▽

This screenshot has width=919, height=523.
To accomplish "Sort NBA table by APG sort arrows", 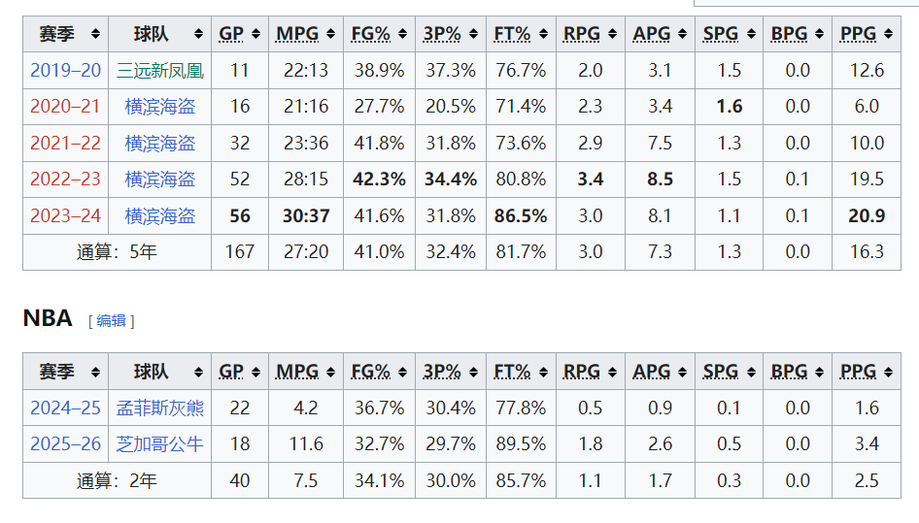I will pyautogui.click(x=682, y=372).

△
▽

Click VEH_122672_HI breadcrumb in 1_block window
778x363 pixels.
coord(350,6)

△
▽

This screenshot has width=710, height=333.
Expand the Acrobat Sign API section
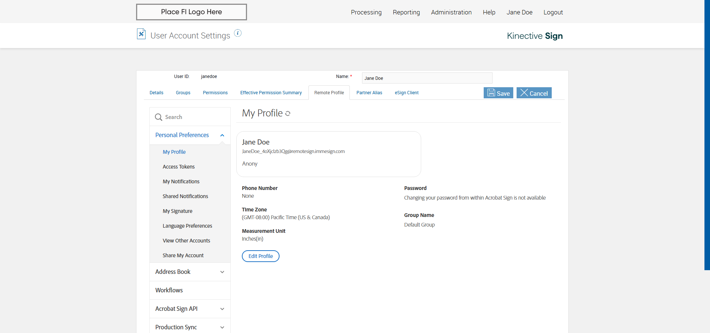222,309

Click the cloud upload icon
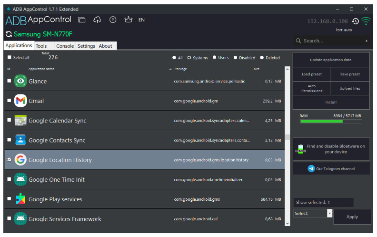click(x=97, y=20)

△

▸ **YOUR INSTRUCTIONS**: What lines of the material above contain "width"? Return each of them.

▸ **RESULT OF THE TASK**:
This screenshot has width=919, height=523.
This screenshot has width=710, height=333.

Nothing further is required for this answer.